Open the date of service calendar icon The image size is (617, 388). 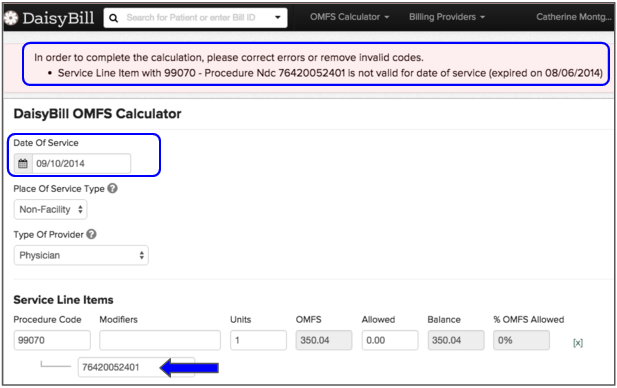23,163
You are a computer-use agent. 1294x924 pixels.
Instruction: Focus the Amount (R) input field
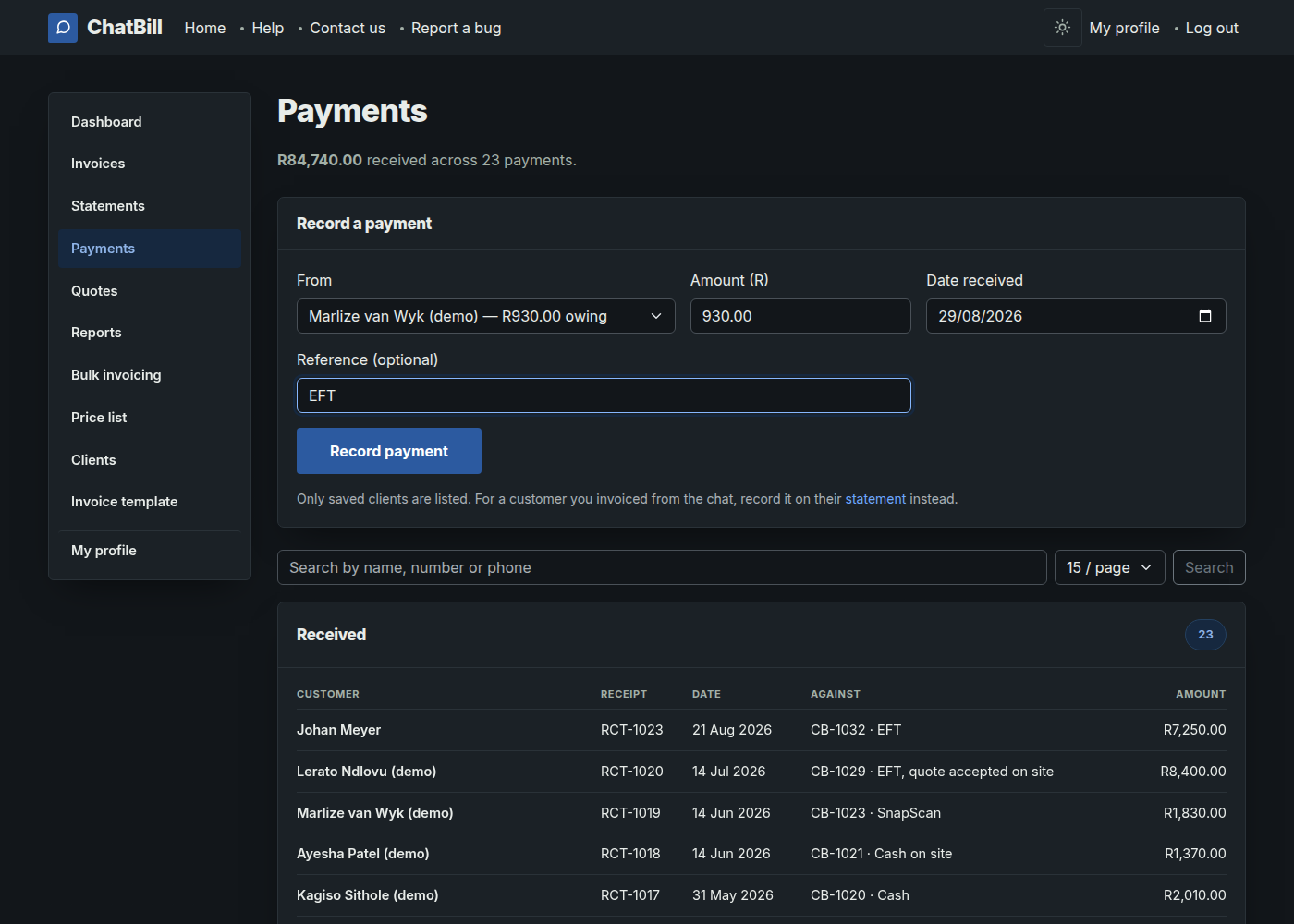(800, 316)
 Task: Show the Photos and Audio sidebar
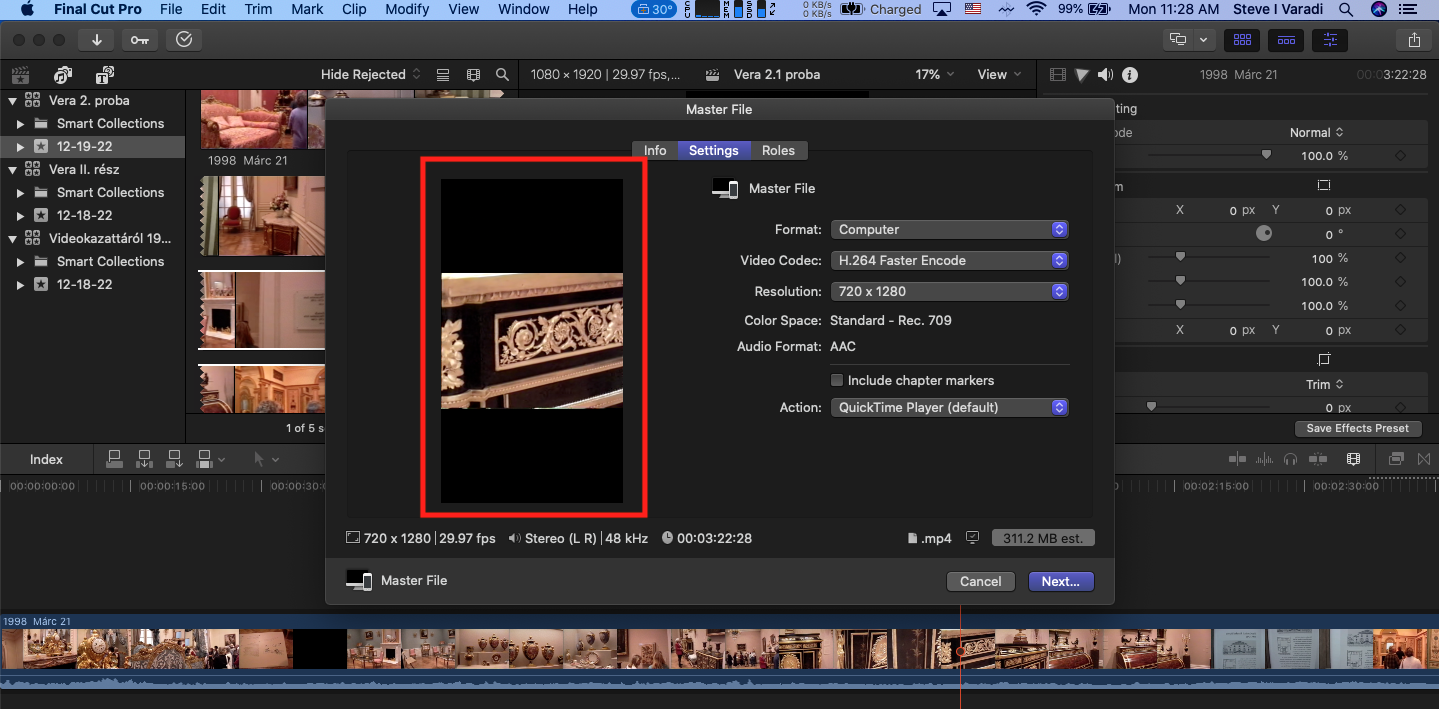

****

◆ Requirement ◆
Find the line holding "You are a computer-use" in the data above. Retype it and every later line exactly, through the end, but not the pictures.

◆ Response to the task ◆
You are a computer-use agent. 1294x924 pixels.
Instruction: Focus the Amount (R) input field
(800, 316)
 Task: Show the Photos and Audio sidebar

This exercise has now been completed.